While NSB is random both in time and direction, a pulse of Cherenkov light is short (10–100 ns) and two telescopes detect it at the same time and from the same direction. The main idea of the background reduction in NuTel is the following:

- **Hardware trigger**: looking for the clusters of fired pixels in both telescopes at the same time (in any direction).
- **On-line software trigger** (simultaneously with readout): additional checking the coincidence in direction of the light pulses at both telescopes.
- **Off-line selection**: more precise reconstruction of the shower direction, looking for a possible source on the sky.

NuTel will start operation from the prototype configuration of two identical telescopes with \( \sim 1 \, \text{m}^2 \) effective light collection area, 16\(^\circ\) x 8\(^\circ\) field of view and 0.5\(^\circ\) x 0.5\(^\circ\) pixel size. The system will consist of 2 \times 512 channels. The expected event rate in this configuration is \( \sim 1 \) event/year. If one event is observed during two years of operation, the system could be upgraded to a larger one consisting of four telescopes with 100\(^\circ\) x 8\(^\circ\) field of view each.

### 2. System overview

The DAQ system of NuTel consists of two cPCI crates connected to each other via Ethernet, each with one single board computer (SBC) and 16 Data Collection Modules (DCMs). Each chassis will process information from one telescope (512 channels). DCM combines functions of 32-channels ADC module and trigger module. SBC is used for the readout/storage and for on-line software trigger purposes. During daytime SBC will be used for off-line data processing. Fig. 2 shows the schematics of the NuTel electronics system.

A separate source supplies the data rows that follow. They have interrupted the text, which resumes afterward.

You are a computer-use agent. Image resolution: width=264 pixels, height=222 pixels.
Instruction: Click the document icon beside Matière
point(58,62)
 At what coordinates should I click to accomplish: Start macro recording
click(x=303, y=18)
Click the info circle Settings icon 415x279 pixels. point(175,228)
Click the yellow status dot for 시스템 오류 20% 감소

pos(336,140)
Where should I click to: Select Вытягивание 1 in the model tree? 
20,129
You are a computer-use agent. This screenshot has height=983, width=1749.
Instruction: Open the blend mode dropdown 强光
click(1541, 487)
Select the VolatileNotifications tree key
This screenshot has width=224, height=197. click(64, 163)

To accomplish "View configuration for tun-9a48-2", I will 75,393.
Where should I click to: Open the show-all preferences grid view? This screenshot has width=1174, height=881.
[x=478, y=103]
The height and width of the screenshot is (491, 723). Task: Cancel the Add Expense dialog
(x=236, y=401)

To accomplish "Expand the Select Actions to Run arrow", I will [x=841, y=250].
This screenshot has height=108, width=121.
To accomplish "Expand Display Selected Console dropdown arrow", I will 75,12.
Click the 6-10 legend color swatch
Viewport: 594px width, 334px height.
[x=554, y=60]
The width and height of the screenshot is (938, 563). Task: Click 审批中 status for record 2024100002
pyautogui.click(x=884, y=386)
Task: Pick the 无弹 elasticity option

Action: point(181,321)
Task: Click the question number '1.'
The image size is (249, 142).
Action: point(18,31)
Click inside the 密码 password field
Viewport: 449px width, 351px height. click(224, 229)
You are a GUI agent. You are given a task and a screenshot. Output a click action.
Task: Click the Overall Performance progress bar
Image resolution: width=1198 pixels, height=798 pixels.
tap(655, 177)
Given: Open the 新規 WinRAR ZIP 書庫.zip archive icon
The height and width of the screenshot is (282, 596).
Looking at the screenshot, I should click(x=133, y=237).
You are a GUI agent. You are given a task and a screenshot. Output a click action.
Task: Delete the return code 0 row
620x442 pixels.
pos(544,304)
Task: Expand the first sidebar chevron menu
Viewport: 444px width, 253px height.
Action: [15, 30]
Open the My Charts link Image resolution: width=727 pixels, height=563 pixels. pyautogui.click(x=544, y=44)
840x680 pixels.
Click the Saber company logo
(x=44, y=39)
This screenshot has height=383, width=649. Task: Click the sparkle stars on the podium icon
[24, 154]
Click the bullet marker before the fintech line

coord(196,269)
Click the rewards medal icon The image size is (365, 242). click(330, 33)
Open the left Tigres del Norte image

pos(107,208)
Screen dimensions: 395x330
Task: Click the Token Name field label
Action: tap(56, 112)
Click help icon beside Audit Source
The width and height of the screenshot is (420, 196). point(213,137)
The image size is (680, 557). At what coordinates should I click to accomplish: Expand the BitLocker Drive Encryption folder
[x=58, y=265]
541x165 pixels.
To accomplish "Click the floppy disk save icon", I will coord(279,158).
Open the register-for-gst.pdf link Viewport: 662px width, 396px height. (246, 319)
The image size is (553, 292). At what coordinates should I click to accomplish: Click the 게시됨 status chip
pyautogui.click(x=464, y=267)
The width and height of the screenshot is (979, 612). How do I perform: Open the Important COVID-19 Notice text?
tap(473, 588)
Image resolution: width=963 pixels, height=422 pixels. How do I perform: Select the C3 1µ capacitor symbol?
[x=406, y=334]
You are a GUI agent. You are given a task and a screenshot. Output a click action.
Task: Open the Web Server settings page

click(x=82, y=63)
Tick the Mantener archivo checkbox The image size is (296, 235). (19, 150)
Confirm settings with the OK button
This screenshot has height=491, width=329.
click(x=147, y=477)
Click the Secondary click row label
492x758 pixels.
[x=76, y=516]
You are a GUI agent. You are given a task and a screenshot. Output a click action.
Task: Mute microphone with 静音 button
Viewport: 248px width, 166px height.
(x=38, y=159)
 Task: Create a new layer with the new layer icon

We use Hamamatsu H7546 MAPMT with 8 x 8 = 64 pixels as the photon sensor. The quantum efficiency reaches a maximum value at wavelength 350–450 nm, a good match to Cherenkov photons. The gain is around 3 \times 10^5 at 800 V, but is not uniform for all pixels. The maximum gain can be five times the minimum gain (typical as 3:1). Such non-uniformity is reduced in two ways. First, we connect tubes with similar mean gain to the same channel of the high voltage power supply. Second, we adjust the gain inside DCM before the ADC (programmable, between \( \times 0.5 \) and \( \times 2 \)) channel by channel to compensate the difference.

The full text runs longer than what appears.